OMG pharoah THANK YOU SO MUCH!!! I LOVE IT!!!!!!!


----------



## scharnhorst (Apr 6, 2007)

check newegg has way more for better prices


----------



## BIOS (Jul 28, 2006)

pharoah said:


> here is a remote control panel that can turn your pc on.
> 
> http://www.xoxide.com/logisys-multifunction-panel-black.html


I want one of them now! I cant find a seller in the UK...


----------



## pharoah (Aug 28, 2006)

themisiek1 said:


> I know I could disconnect but it would be a pain to connect and reconnect everytime I want to use. Plus I also really like that idea of having a "Remote Start" on a computer because I have never seen it done.
> 
> OMG pharoah THANK YOU SO MUCH!!! I LOVE IT!!!!!!!


your welcome my line of thinking was with the remote start.you wouldnt need to keep hooking the power button back up.well unless the remote battery died :laugh:


----------



## themisiek1 (Aug 20, 2007)

I want to thank you again I have always wanted one of these! But I have a question. I noticed it has a temperature Monitor. On my computer right now I have this....

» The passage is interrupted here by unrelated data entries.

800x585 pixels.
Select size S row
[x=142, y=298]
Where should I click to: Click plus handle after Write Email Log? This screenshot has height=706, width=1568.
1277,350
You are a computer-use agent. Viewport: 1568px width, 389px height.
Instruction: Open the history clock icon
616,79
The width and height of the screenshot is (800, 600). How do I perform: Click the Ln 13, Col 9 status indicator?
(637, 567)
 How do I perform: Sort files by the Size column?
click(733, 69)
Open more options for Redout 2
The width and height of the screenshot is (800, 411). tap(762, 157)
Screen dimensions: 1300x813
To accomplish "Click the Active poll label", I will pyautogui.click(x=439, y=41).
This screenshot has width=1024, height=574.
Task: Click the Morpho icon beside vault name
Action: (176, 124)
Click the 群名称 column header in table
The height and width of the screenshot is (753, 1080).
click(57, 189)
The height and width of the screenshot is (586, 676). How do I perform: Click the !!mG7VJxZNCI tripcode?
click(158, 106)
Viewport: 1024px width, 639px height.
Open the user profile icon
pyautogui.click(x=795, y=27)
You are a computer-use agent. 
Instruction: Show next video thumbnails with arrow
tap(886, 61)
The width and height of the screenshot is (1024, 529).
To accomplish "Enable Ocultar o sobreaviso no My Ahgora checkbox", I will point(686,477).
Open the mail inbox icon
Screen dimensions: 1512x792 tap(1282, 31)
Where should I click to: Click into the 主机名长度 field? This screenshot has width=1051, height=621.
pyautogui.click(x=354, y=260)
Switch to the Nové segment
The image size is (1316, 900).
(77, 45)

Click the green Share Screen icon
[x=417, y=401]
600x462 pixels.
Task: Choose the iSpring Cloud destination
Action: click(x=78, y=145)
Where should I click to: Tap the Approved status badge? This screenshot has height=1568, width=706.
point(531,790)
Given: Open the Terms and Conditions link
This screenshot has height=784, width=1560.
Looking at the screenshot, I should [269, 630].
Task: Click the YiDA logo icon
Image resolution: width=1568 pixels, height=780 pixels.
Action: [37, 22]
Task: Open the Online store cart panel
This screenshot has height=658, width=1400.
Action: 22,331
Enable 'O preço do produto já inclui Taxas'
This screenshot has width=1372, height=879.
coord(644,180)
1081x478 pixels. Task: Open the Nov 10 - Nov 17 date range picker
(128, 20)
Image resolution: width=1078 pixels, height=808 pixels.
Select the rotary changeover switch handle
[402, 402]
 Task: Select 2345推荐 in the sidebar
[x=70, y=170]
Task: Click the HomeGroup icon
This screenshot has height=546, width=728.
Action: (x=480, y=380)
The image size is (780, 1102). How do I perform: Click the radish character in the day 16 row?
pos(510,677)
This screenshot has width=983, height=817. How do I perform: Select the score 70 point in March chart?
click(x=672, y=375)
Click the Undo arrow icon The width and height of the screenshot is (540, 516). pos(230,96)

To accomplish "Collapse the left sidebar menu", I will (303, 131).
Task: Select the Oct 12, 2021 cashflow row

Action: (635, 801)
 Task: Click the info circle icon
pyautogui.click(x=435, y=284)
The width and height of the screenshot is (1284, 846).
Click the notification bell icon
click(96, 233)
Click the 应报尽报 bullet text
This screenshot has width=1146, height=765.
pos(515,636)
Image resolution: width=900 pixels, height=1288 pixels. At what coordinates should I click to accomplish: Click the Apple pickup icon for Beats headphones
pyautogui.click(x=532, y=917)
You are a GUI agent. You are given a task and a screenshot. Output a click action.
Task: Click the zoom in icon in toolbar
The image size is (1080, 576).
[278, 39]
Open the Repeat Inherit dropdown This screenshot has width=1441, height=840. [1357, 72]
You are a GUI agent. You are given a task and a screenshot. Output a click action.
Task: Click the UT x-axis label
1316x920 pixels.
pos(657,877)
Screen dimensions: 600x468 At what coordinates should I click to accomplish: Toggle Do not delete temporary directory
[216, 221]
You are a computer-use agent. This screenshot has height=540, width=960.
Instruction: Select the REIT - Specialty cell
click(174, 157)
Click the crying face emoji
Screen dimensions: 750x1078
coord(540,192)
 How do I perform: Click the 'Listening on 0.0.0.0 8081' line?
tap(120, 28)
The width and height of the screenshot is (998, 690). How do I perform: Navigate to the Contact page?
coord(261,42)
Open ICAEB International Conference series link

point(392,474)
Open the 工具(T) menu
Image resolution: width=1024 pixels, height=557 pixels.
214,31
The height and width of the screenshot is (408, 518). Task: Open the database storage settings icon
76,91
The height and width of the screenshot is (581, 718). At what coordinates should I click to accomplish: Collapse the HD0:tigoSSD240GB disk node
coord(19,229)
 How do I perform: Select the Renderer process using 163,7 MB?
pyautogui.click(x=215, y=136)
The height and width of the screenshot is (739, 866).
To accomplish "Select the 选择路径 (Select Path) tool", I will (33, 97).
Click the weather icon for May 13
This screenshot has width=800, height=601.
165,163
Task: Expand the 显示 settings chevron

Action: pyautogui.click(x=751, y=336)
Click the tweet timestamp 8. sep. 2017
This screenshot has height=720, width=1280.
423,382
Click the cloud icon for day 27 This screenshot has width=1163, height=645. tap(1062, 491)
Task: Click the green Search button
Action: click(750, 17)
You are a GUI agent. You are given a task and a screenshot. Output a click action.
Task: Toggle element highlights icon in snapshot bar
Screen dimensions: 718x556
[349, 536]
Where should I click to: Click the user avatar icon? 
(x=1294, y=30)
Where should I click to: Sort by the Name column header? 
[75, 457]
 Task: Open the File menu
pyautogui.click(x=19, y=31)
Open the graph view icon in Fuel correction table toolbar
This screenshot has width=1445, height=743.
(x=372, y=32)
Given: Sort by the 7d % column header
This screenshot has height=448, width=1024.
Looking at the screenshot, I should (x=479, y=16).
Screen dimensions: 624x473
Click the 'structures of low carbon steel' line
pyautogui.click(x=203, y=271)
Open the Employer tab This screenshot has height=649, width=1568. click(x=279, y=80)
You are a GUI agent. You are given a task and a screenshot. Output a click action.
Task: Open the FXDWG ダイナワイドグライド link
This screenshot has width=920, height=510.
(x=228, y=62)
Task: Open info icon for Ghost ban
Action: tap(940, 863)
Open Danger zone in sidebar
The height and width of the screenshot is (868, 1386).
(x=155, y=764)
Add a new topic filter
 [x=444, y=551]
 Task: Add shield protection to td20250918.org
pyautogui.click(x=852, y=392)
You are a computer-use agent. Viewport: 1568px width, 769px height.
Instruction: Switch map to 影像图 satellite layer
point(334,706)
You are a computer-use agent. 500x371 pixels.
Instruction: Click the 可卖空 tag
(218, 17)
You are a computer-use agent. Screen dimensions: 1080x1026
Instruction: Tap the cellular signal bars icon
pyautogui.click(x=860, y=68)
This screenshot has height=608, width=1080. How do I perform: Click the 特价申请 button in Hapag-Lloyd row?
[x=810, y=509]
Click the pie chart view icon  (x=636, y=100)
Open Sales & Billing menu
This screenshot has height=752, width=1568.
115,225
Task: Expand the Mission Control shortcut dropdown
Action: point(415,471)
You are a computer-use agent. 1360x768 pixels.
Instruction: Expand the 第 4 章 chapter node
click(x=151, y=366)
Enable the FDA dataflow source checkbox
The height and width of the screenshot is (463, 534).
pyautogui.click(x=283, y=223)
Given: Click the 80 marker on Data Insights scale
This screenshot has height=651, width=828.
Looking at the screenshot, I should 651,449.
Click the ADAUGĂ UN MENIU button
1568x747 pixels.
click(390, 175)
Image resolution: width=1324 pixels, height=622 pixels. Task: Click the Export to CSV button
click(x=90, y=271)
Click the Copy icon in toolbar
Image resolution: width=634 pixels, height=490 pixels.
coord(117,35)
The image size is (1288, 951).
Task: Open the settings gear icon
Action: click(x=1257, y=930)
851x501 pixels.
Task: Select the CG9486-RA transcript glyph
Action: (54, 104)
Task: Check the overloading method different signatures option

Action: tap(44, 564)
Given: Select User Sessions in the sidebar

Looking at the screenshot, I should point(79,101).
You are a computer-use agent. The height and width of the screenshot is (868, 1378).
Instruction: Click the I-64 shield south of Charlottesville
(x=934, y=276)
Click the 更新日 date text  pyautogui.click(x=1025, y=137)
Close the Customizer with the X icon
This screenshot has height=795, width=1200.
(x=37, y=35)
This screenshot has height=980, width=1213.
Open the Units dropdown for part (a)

http://www.xoxide.com/aerocool-gatewatch-black.html

It monitors temperatures, fan speeds, etc... If I add the remote starter which also has a temperature read will I be able to have both monitoring temps? Or will I only be able to have one at a time???


----------



## pharoah (Aug 28, 2006)

this is from there website.it shows temp probes that come with it.so yes having both wont be a problem.


----------



## magnethead (Mar 18, 2006)

pharoah- nice find! hmm..35 bucks...too bad i don't need the function (my computer is pretty much 24/7 on and when it's not it autostarts for me via BIOS)


----------